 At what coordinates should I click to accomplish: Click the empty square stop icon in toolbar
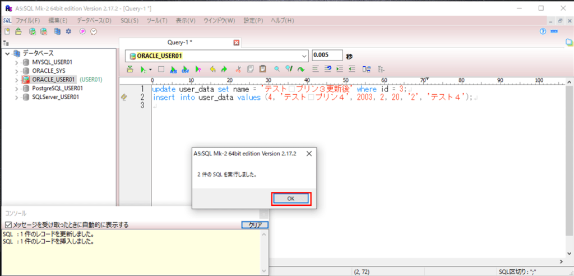161,70
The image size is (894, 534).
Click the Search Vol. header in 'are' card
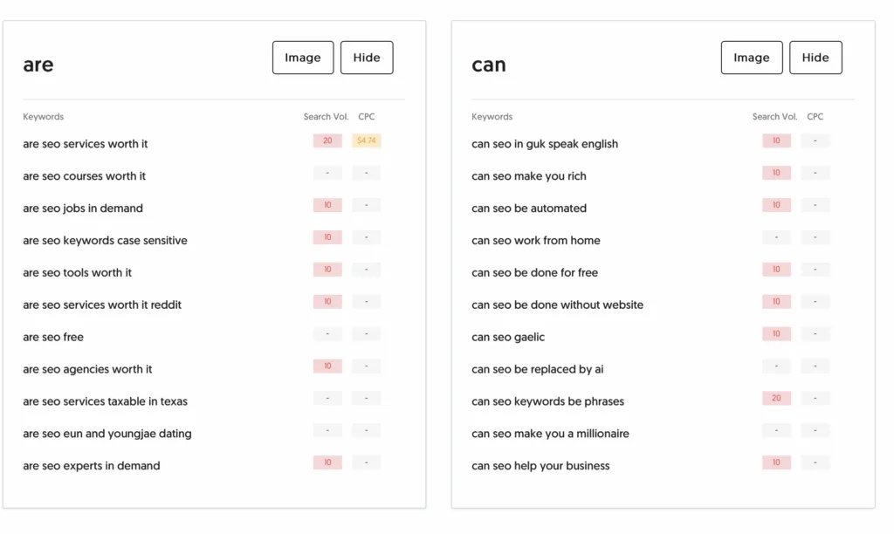[x=326, y=116]
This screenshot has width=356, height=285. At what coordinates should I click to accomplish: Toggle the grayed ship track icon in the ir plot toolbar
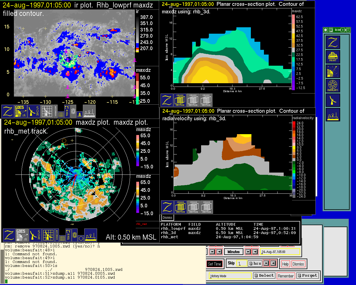pos(89,111)
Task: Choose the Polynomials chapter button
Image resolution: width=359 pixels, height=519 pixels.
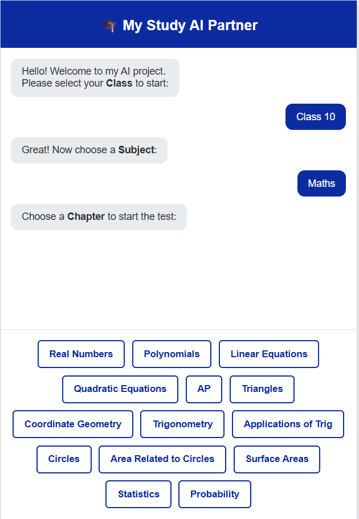Action: point(172,354)
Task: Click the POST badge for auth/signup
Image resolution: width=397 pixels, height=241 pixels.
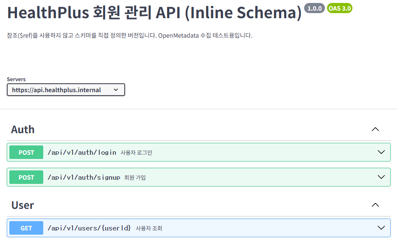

Activity:
Please show every line above that includes the word "Task".

Answer box:
Task: Choose the Polynomials chapter button
Task: Click the POST badge for auth/signup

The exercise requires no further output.